What needs to be done
Copy out the listing that follows in its entirety, keeping it exactly the same.

Given records
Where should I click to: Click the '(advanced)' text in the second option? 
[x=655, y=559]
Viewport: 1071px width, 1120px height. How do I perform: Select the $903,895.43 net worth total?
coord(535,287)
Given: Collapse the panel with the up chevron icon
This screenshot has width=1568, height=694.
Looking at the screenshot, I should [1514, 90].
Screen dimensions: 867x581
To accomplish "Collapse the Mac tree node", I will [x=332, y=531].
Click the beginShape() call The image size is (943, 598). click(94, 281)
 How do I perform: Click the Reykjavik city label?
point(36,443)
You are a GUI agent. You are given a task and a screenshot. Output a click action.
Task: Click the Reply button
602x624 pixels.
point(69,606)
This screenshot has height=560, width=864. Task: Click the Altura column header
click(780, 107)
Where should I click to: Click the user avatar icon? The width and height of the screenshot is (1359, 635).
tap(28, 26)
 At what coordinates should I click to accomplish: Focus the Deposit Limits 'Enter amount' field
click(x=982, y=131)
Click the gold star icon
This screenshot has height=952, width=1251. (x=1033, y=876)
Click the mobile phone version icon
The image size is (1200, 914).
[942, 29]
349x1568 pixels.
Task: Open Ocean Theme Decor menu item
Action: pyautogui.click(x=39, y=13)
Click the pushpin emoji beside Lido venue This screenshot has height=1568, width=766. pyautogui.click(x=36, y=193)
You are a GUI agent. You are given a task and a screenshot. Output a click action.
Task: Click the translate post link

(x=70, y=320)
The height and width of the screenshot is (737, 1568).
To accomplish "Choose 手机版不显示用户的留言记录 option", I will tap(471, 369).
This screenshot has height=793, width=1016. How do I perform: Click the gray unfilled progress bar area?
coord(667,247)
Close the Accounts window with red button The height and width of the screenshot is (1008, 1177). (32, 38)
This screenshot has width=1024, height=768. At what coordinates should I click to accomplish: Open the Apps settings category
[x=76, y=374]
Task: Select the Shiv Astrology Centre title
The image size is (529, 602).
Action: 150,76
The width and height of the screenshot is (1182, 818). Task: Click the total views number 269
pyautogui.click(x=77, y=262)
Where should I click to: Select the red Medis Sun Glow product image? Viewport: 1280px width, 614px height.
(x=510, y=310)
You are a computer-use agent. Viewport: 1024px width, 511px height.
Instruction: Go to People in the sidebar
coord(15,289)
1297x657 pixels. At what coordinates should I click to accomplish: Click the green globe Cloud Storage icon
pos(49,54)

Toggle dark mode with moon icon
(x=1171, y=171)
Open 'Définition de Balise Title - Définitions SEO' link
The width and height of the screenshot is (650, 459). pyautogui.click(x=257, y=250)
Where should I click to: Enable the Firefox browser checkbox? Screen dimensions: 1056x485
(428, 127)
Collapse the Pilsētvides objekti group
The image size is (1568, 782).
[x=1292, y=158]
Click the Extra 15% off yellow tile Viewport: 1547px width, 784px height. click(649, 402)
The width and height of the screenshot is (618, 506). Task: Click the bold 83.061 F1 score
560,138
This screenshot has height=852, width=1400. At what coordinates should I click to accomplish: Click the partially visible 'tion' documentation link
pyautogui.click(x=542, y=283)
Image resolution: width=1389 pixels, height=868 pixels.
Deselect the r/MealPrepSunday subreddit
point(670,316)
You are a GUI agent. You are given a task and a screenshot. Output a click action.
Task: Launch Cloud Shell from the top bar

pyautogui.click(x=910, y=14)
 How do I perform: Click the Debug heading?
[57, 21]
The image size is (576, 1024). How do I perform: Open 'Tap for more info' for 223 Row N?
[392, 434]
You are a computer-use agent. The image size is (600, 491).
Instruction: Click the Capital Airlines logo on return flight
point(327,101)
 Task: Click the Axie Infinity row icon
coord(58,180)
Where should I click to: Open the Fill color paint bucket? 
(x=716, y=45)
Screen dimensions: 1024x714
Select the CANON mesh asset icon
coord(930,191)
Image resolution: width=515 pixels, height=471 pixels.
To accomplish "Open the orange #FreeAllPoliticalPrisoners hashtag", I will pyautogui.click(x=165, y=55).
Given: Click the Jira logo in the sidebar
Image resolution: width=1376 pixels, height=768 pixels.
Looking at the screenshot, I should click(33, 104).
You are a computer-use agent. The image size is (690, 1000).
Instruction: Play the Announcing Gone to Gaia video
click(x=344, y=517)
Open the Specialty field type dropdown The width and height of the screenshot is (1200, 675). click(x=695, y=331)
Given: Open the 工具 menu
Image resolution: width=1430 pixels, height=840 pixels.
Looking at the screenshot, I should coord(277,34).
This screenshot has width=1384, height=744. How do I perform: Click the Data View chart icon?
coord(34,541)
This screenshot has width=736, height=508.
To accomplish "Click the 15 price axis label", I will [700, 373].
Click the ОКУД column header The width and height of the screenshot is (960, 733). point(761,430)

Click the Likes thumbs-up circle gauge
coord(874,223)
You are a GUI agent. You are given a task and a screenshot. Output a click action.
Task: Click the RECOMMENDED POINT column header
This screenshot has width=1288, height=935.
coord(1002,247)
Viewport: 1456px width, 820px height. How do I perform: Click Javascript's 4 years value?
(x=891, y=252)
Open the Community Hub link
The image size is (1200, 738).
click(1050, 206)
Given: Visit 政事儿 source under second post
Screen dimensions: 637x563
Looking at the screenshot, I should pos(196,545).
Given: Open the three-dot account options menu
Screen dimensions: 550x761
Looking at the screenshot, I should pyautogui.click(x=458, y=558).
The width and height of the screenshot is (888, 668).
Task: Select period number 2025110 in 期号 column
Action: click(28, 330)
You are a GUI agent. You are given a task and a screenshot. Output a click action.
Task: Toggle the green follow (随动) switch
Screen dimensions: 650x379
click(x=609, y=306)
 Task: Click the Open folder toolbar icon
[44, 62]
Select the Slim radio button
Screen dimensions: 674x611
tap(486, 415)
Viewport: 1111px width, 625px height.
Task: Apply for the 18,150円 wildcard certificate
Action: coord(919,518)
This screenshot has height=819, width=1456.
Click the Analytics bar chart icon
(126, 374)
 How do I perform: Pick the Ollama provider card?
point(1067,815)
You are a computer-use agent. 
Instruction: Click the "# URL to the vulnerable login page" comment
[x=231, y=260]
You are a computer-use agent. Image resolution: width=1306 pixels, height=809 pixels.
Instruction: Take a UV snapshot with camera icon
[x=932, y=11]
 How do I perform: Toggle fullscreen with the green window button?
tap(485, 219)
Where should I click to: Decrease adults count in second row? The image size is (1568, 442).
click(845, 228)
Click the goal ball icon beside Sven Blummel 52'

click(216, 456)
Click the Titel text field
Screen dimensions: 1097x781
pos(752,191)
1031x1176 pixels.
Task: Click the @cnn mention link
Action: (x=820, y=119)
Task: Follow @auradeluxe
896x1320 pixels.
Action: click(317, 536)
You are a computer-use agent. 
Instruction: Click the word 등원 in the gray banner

Your solution
Where should I click to: Click the '(advanced)' text in the second option? 
[x=655, y=559]
Viewport: 1071px width, 1120px height. How do I perform: Select the $903,895.43 net worth total?
coord(535,287)
Given: Collapse the panel with the up chevron icon
This screenshot has width=1568, height=694.
Looking at the screenshot, I should [1514, 90].
Screen dimensions: 867x581
To accomplish "Collapse the Mac tree node", I will [x=332, y=531].
Click the beginShape() call The image size is (943, 598). click(94, 281)
 How do I perform: Click the Reykjavik city label?
point(36,443)
You are a GUI agent. You are given a task and a screenshot. Output a click action.
Task: Click the Reply button
602x624 pixels.
point(69,606)
This screenshot has height=560, width=864. Task: Click the Altura column header
click(780, 107)
Where should I click to: Click the user avatar icon? The width and height of the screenshot is (1359, 635).
tap(28, 26)
 At what coordinates should I click to accomplish: Focus the Deposit Limits 'Enter amount' field
click(x=982, y=131)
Click the gold star icon
This screenshot has height=952, width=1251. (x=1033, y=876)
Click the mobile phone version icon
The image size is (1200, 914).
[942, 29]
349x1568 pixels.
Task: Open Ocean Theme Decor menu item
Action: pyautogui.click(x=39, y=13)
Click the pushpin emoji beside Lido venue This screenshot has height=1568, width=766. pyautogui.click(x=36, y=193)
You are a GUI agent. You are given a task and a screenshot. Output a click action.
Task: Click the translate post link

(x=70, y=320)
The height and width of the screenshot is (737, 1568).
To accomplish "Choose 手机版不显示用户的留言记录 option", I will tap(471, 369).
This screenshot has height=793, width=1016. How do I perform: Click the gray unfilled progress bar area?
coord(667,247)
Close the Accounts window with red button The height and width of the screenshot is (1008, 1177). (32, 38)
This screenshot has width=1024, height=768. At what coordinates should I click to accomplish: Open the Apps settings category
[x=76, y=374]
Task: Select the Shiv Astrology Centre title
The image size is (529, 602).
Action: 150,76
The width and height of the screenshot is (1182, 818). Task: Click the total views number 269
pyautogui.click(x=77, y=262)
Where should I click to: Select the red Medis Sun Glow product image? Viewport: 1280px width, 614px height.
(x=510, y=310)
You are a computer-use agent. Viewport: 1024px width, 511px height.
Instruction: Go to People in the sidebar
coord(15,289)
1297x657 pixels. At what coordinates should I click to accomplish: Click the green globe Cloud Storage icon
pos(49,54)

Toggle dark mode with moon icon
(x=1171, y=171)
Open 'Définition de Balise Title - Définitions SEO' link
The width and height of the screenshot is (650, 459). pyautogui.click(x=257, y=250)
Where should I click to: Enable the Firefox browser checkbox? Screen dimensions: 1056x485
(428, 127)
Collapse the Pilsētvides objekti group
The image size is (1568, 782).
[x=1292, y=158]
Click the Extra 15% off yellow tile Viewport: 1547px width, 784px height. click(649, 402)
The width and height of the screenshot is (618, 506). Task: Click the bold 83.061 F1 score
560,138
This screenshot has height=852, width=1400. At what coordinates should I click to accomplish: Click the partially visible 'tion' documentation link
pyautogui.click(x=542, y=283)
Image resolution: width=1389 pixels, height=868 pixels.
Deselect the r/MealPrepSunday subreddit
point(670,316)
You are a GUI agent. You are given a task and a screenshot. Output a click action.
Task: Launch Cloud Shell from the top bar

pyautogui.click(x=910, y=14)
 How do I perform: Click the Debug heading?
[57, 21]
The image size is (576, 1024). How do I perform: Open 'Tap for more info' for 223 Row N?
[392, 434]
You are a computer-use agent. The image size is (600, 491).
Instruction: Click the Capital Airlines logo on return flight
point(327,101)
 Task: Click the Axie Infinity row icon
coord(58,180)
Where should I click to: Open the Fill color paint bucket? 
(x=716, y=45)
Screen dimensions: 1024x714
Select the CANON mesh asset icon
coord(930,191)
Image resolution: width=515 pixels, height=471 pixels.
To accomplish "Open the orange #FreeAllPoliticalPrisoners hashtag", I will pyautogui.click(x=165, y=55).
Given: Click the Jira logo in the sidebar
Image resolution: width=1376 pixels, height=768 pixels.
Looking at the screenshot, I should click(33, 104).
You are a computer-use agent. The image size is (690, 1000).
Instruction: Play the Announcing Gone to Gaia video
click(x=344, y=517)
Open the Specialty field type dropdown The width and height of the screenshot is (1200, 675). click(x=695, y=331)
Given: Open the 工具 menu
Image resolution: width=1430 pixels, height=840 pixels.
Looking at the screenshot, I should coord(277,34).
This screenshot has width=1384, height=744. How do I perform: Click the Data View chart icon?
coord(34,541)
This screenshot has width=736, height=508.
To accomplish "Click the 15 price axis label", I will [700, 373].
Click the ОКУД column header The width and height of the screenshot is (960, 733). point(761,430)

Click the Likes thumbs-up circle gauge
coord(874,223)
You are a GUI agent. You are given a task and a screenshot. Output a click action.
Task: Click the RECOMMENDED POINT column header
This screenshot has width=1288, height=935.
coord(1002,247)
Viewport: 1456px width, 820px height. How do I perform: Click Javascript's 4 years value?
(x=891, y=252)
Open the Community Hub link
The image size is (1200, 738).
click(1050, 206)
Given: Visit 政事儿 source under second post
Screen dimensions: 637x563
Looking at the screenshot, I should pos(196,545).
Given: Open the three-dot account options menu
Screen dimensions: 550x761
Looking at the screenshot, I should pyautogui.click(x=458, y=558).
The width and height of the screenshot is (888, 668).
Task: Select period number 2025110 in 期号 column
Action: click(28, 330)
You are a GUI agent. You are given a task and a screenshot. Output a click action.
Task: Toggle the green follow (随动) switch
Screen dimensions: 650x379
click(x=609, y=306)
 Task: Click the Open folder toolbar icon
[44, 62]
Select the Slim radio button
Screen dimensions: 674x611
tap(486, 415)
Viewport: 1111px width, 625px height.
Task: Apply for the 18,150円 wildcard certificate
Action: coord(919,518)
This screenshot has height=819, width=1456.
Click the Analytics bar chart icon
(126, 374)
 How do I perform: Pick the Ollama provider card?
point(1067,815)
You are a computer-use agent. 
Instruction: Click the "# URL to the vulnerable login page" comment
[x=231, y=260]
You are a computer-use agent. Image resolution: width=1306 pixels, height=809 pixels.
Instruction: Take a UV snapshot with camera icon
[x=932, y=11]
 How do I perform: Toggle fullscreen with the green window button?
tap(485, 219)
Where should I click to: Decrease adults count in second row? The image size is (1568, 442).
click(845, 228)
Click the goal ball icon beside Sven Blummel 52'

click(216, 456)
Click the Titel text field
Screen dimensions: 1097x781
pos(752,191)
1031x1176 pixels.
Task: Click the @cnn mention link
Action: (x=820, y=119)
Task: Follow @auradeluxe
896x1320 pixels.
Action: click(317, 536)
You are a computer-use agent. 
Instruction: Click the word 등원 in the gray banner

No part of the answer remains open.